Republican presidential candidate Mitt Romney was about to go on stage in Ohio on Monday when he decided to abruptly shift the tone of his campaign given the potentially lethal impact of Hurricane Sandy on the East Coast.
With the storm bearing down, Romney canceled campaign events scheduled for Monday and Tuesday in Wisconsin, Iowa and Florida. Running mate Paul Ryan and Romney's wife, Ann, also stepped back from campaigning.
Romney instead adopted a feel-your-pain stance, taking time to talk up Americans' hardy can-do spirit in the face of uncertain odds. He urged people to donate to the Red Cross.
After deliberating by conference call with senior advisers - some of them traveling with Ryan and Ann Romney in several states - it was an easy call to make, aides said.
"We canceled the events out of sensitivity for the millions of people facing hardship because of the hurricane," said senior adviser Eric Fehrnstrom.
The hurricane was the latest twist in Romney's second White House bid. Before taking on President Barack Obama in the general election campaign, Romney spent months in a bruising Republican primary fight in which he was rarely in the lead until near the end.
The former governor of Massachusetts appeared to have the momentum in the final lap of the presidential race, climbing in polls after recovering from the September release of a secretly recorded video in which he said 47 percent of Americans were dependent on government help.
Now, Romney's campaign luster is likely to dim for a couple of days as Obama wins media attention as the nation's chief executive managing a crisis.
The Republican's aides said they had little choice but to put off campaigning given the storm's potential impact. They did not think Sandy would complicate the campaign's messaging over the next few days.
"I don't think it will at all," said a senior adviser. "While this is certainly important, the potential damage of this hurricane, the importance of the next four years are about bigger things longer term - the economy and jobs."
Aides said the campaign had been watching the storm since it first came into view last week and knew they had to act.
"We monitored the track and developments closely and adjusted our schedule accordingly as the need arose," said senior adviser Kevin Madden.
The hurricane forced the Romney campaign into some fancy footwork.
He had hoped to hold a campaign event on Tuesday in Wisconsin, which has not been won by a Republican presidential candidate in decades.

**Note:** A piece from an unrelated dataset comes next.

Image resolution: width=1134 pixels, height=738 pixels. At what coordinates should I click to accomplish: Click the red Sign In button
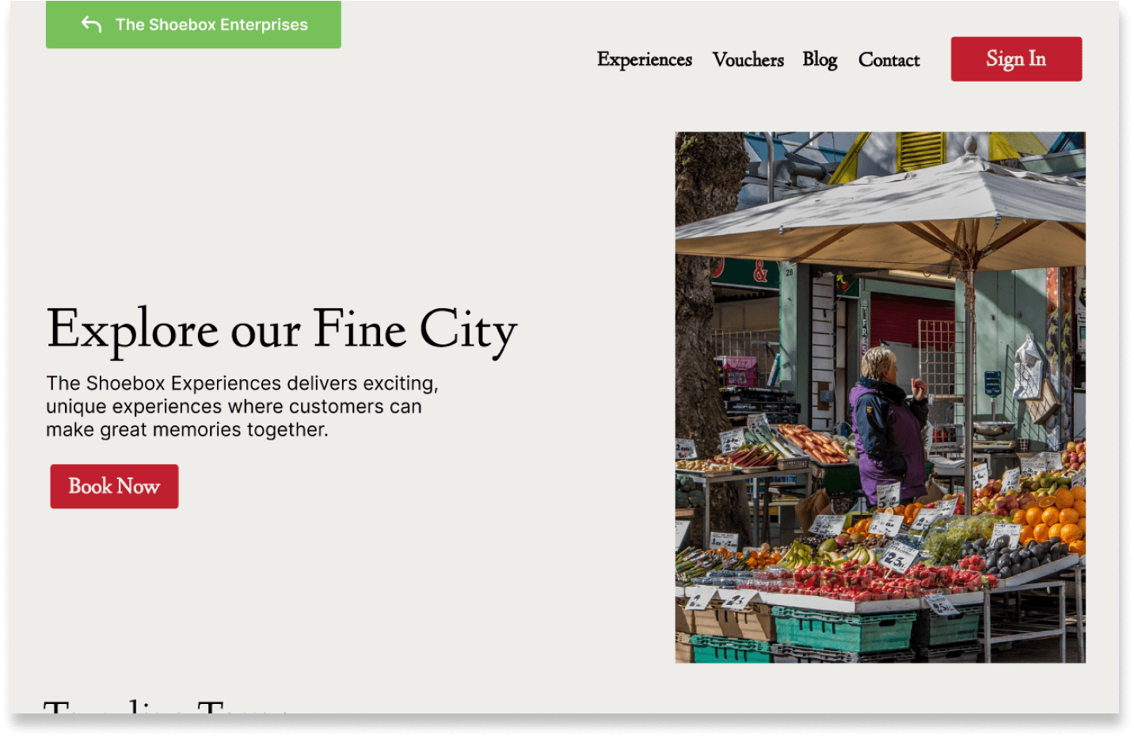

It would back up the Romney camp's narrative that the Midwestern state is now in play given tightening polls there.
In a move that gives him the appearance of being presidential, Romney told supporters he consulted with officials at the National Weather Service and at the Federal Emergency Management Agency. He got an update on the progress of the storm, the status of the federal government's efforts to help state and local authorities and potential challenges in the hours and days ahead.
"We've faced these kinds of challenges before, and as we have, it's interesting how Americans come together, and this looks like another time when we need to come together all across the country," he said.